I click into his Stripe account and see the problem immediately: the billing system double-charged him in April when he updated his payment method. It's a known edge case in the transition process - the old charge didn't cancel before the new one processed. I reach out to Stripe support chat to reverse one of the charges, but I know from experience that'll take 4-5 business days to resolve. I can't wait that long.
I issue Tom a manual credit in Stripe for one month of service, effective immediately. Then I write him an email: "Hi Tom, I found the duplicate charge and have credited your account for one month of service. That should show in your next billing cycle. I apologize for the friction. I'm also putting a hold on the code that's causing this so it won't happen to anyone else." I send it and move on.
He replies in 11 minutes: "Appreciate you handling this fast. I was about to churn." I note this in our customer health tracker as a save.

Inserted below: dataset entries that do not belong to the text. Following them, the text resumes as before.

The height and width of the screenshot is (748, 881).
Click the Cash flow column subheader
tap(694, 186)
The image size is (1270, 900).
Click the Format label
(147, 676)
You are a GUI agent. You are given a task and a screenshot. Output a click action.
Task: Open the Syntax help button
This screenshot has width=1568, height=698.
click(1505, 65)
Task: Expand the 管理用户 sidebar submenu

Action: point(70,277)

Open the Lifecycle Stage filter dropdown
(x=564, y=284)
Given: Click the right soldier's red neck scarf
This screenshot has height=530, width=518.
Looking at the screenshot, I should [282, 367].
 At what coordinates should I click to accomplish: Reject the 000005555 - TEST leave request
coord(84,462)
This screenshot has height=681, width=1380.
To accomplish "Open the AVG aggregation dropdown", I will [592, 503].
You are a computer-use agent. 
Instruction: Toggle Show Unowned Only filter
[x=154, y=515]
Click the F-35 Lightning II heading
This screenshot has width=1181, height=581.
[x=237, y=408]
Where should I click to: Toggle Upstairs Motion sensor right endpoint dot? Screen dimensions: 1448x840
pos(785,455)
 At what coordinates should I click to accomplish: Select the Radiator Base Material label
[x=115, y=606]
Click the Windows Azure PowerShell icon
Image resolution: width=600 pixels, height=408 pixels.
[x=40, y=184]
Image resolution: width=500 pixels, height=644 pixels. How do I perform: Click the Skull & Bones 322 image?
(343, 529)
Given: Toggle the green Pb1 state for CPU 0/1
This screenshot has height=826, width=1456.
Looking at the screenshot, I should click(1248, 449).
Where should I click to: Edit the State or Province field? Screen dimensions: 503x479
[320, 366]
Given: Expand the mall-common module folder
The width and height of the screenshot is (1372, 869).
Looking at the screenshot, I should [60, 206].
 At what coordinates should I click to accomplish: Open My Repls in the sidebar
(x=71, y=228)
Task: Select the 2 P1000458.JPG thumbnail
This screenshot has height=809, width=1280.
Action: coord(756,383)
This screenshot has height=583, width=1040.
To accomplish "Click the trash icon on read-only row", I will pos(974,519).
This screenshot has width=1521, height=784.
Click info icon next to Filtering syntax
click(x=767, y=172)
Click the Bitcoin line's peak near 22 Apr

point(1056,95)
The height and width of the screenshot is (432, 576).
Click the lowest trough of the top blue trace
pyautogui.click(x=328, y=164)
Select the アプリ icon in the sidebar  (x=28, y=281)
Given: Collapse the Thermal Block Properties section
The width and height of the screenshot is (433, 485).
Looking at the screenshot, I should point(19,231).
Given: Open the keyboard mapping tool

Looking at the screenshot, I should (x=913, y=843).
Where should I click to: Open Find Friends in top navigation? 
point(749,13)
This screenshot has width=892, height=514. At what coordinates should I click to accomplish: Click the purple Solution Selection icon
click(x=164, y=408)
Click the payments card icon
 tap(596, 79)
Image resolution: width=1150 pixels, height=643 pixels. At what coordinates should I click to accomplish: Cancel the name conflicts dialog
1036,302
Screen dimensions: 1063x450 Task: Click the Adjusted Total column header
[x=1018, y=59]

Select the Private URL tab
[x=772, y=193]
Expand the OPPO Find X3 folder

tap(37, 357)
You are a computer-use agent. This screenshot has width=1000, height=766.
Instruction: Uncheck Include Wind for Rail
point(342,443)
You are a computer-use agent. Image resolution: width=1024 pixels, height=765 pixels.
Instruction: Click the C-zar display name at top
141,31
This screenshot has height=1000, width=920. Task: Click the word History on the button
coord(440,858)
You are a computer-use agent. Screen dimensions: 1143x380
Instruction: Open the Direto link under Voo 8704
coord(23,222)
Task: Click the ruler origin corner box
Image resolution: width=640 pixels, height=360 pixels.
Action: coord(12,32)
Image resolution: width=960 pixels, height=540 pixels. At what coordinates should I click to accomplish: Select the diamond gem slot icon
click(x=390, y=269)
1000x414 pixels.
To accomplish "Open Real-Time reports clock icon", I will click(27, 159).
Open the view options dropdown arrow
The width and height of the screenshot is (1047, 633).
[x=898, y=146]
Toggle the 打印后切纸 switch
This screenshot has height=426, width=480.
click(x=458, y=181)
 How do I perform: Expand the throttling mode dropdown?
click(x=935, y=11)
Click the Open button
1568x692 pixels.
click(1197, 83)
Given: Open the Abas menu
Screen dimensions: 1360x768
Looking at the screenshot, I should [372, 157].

4:06 PM - Pipeline Deep Dive
I spend 30 minutes reviewing the pipeline in our CRM. We have 12 prospects at various stages: 2 are in the "demo scheduled" stage, 4 are in "considering," 3 are in "proposal sent," and 3 are in "ready to close." The three ready to close are interesting. I reach out to each of them directly - a quick email saying "I wanted to check in personally. Do you have any final questions before moving forward?"
One of them, Janet Wu at Jackson Peak RV Resort, replies immediately: "Actually yes. Can the system integrate with our existing accounting software?" She's using QuickBooks Online. I know we don't have that integration built, but I also know the API is solid enough that it wouldn't take long. I reply: "We don't have a direct integration yet, but we can set you up with a manual sync that takes five minutes once a month. I can also add QBO to our roadmap as a priority for next quarter." She says that's acceptable.
I move her to the close stage and schedule a call for tomorrow morning to collect credit card details.
5:52 PM - Review and Wrap
I pull up the dashboard one last time. Final numbers for the day:
- 6 new signups (three awaiting payment verification)
- 2 support tickets remaining (both low priority)
- 1 customer bug fixed
- 1 customer saved from churn
- 2 prospects moved to close stage
- $2,340 revenue processed
I think about Linda Martinez churning and make a note to reach out to her tomorrow morning. I'll ask her specifically what would make her stick around. Sometimes it's just bad timing. Sometimes it's a real product-market fit issue. I need to know which.
I close the laptop at 6:08pm. The day didn't feel like magic. It felt like work. But it felt like work that mattered. Six new customers signed up because I personally reviewed the emails we sent to them. Two customers stayed because the system caught a problem before it became a crisis. One customer bought because I answered her question directly instead of pointing her to documentation.
I'm not operating a business. I'm amplifying one. The AI is generating the volume, but I'm the one making sure it stays honest, stays empathetic, and stays profitable. Tomorrow I'll do it again.